Now Judge Adam, like King Oedipus of old, is forced to judge a crime he himself committed. But unlike the ancient hero, he knows this from the beginning, that the deed is an outrage, and that he himself is a villain. Accordingly, he does everything in his power to prevent the solution of the case, in which, in addition to the jug, a betrothal has (almost) been broken.
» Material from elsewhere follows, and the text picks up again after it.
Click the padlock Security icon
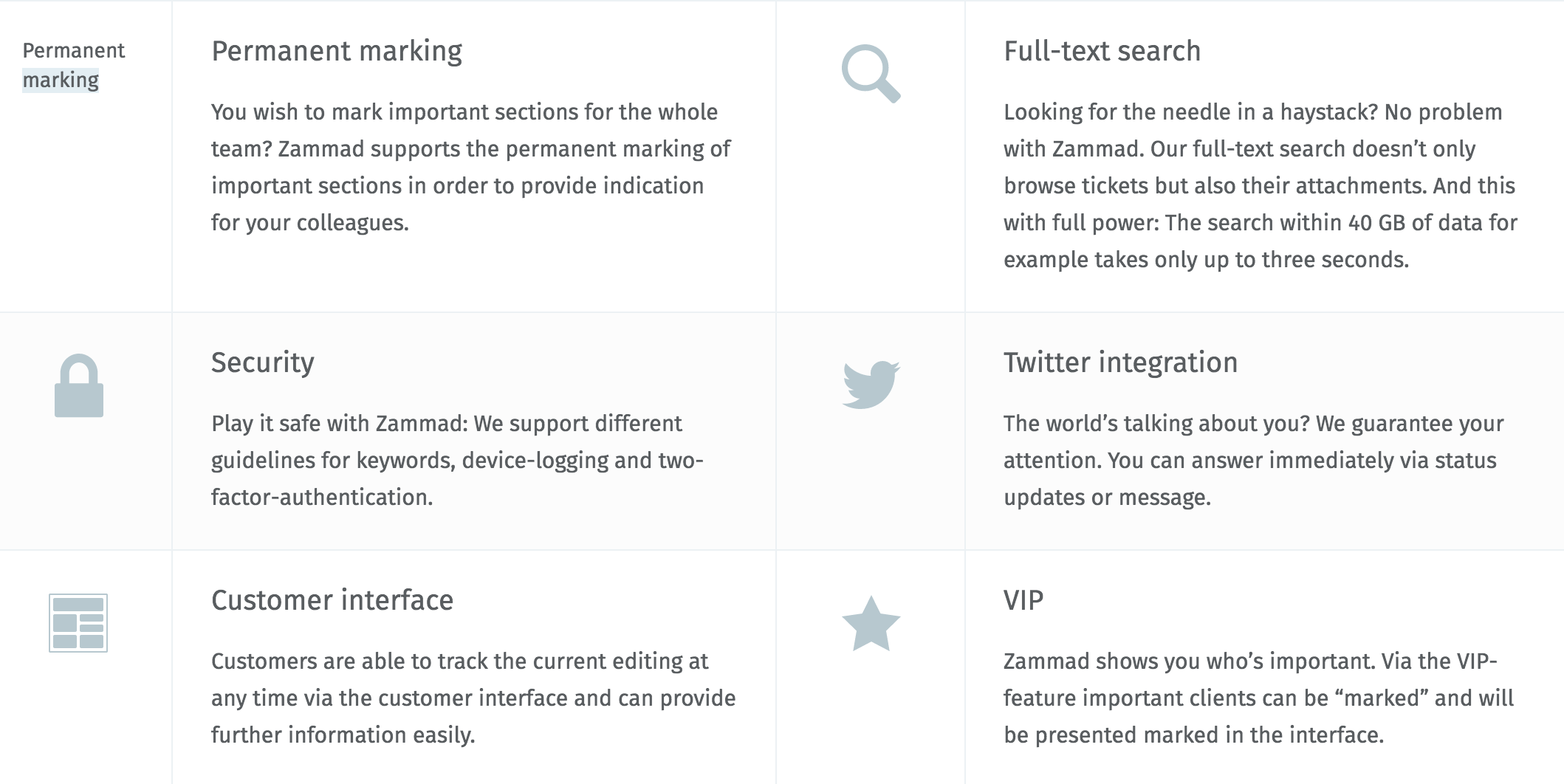The width and height of the screenshot is (1564, 784). (x=79, y=385)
The way he tries to hide his guilt by conducting the trial in a way that defies all rules of judicial impartiality, by influencing and confusing the witnesses, sometimes with threats, sometimes with sweet words, is most comical. Like a snake, he twists and turns to divert suspicion to others, which exposes him to contempt. Sweating with fear, however, he is cornered, which allows human compassion to sprout. The flourishing imagination with which he invents new excuses makes him almost sympathetic at times.

But court administrator Walter and clerk Licht are not blinded by this. Both are interested in solving the case, but for very different reasons. Walter is interested in reforming the administration of justice in the countryside, while Licht wants to become a village judge himself. Step by step, the trial reveals the following facts: the unknown person who hastily escaped through Eva's bedroom window on the eve of the trial, knocking the jug off the ledge, was him, Judge Adam himself. It was neither the defendant, Eve's fiancé Ruprecht, nor his alleged rival Lebrecht, nor even the devil, as the witness Mrs. Brigitte, who examined the scene of the crime together with Licht, claims.
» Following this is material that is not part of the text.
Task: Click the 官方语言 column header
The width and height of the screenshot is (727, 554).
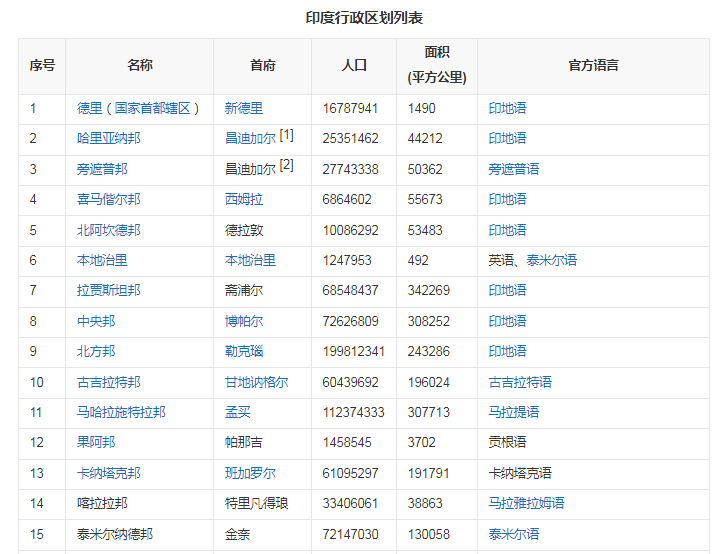Action: click(593, 65)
The circumstantial evidence speaks a clear language: there are the two head wounds Adam suffered when Ruprecht twice banged the broken door handle over the head of the unrecognized fugitive - the jealous man had previously kicked in the door and literally stormed the chamber. Then there is Adam's club foot, which of course explains the trail in the snow from the crime scene across the village to the judge's house. Finally, there is the missing judge's wig: Mrs. Brigitte proudly places it on the table; it got caught in the vine trellis under Eve's bedroom window.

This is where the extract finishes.